— SHORT PROBLEM —
Print the lines below word for word.

— INPUT FOR THIS TASK —
========================

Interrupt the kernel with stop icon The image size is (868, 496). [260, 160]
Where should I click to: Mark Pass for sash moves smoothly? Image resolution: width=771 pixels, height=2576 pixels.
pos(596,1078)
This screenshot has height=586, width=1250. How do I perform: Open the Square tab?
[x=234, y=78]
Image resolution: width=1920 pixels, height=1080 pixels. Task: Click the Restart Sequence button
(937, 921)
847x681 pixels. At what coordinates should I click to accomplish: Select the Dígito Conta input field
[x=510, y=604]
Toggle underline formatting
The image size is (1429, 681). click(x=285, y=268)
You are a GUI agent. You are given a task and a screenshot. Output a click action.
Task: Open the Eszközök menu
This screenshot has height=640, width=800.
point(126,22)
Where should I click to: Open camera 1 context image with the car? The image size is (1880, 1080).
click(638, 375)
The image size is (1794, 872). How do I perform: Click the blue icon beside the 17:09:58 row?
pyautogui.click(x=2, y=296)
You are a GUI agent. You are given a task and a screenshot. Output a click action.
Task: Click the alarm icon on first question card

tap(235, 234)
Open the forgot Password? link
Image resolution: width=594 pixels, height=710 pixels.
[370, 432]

========================

— SOLUTION FOR THIS EXERCISE —
Interrupt the kernel with stop icon The image size is (868, 496). [260, 160]
Where should I click to: Mark Pass for sash moves smoothly? Image resolution: width=771 pixels, height=2576 pixels.
pos(596,1078)
This screenshot has height=586, width=1250. How do I perform: Open the Square tab?
[x=234, y=78]
Image resolution: width=1920 pixels, height=1080 pixels. Task: Click the Restart Sequence button
(937, 921)
847x681 pixels. At what coordinates should I click to accomplish: Select the Dígito Conta input field
[x=510, y=604]
Toggle underline formatting
The image size is (1429, 681). click(x=285, y=268)
You are a GUI agent. You are given a task and a screenshot. Output a click action.
Task: Open the Eszközök menu
This screenshot has height=640, width=800.
point(126,22)
Where should I click to: Open camera 1 context image with the car? The image size is (1880, 1080).
click(638, 375)
The image size is (1794, 872). How do I perform: Click the blue icon beside the 17:09:58 row?
pyautogui.click(x=2, y=296)
You are a GUI agent. You are given a task and a screenshot. Output a click action.
Task: Click the alarm icon on first question card

tap(235, 234)
Open the forgot Password? link
Image resolution: width=594 pixels, height=710 pixels.
[370, 432]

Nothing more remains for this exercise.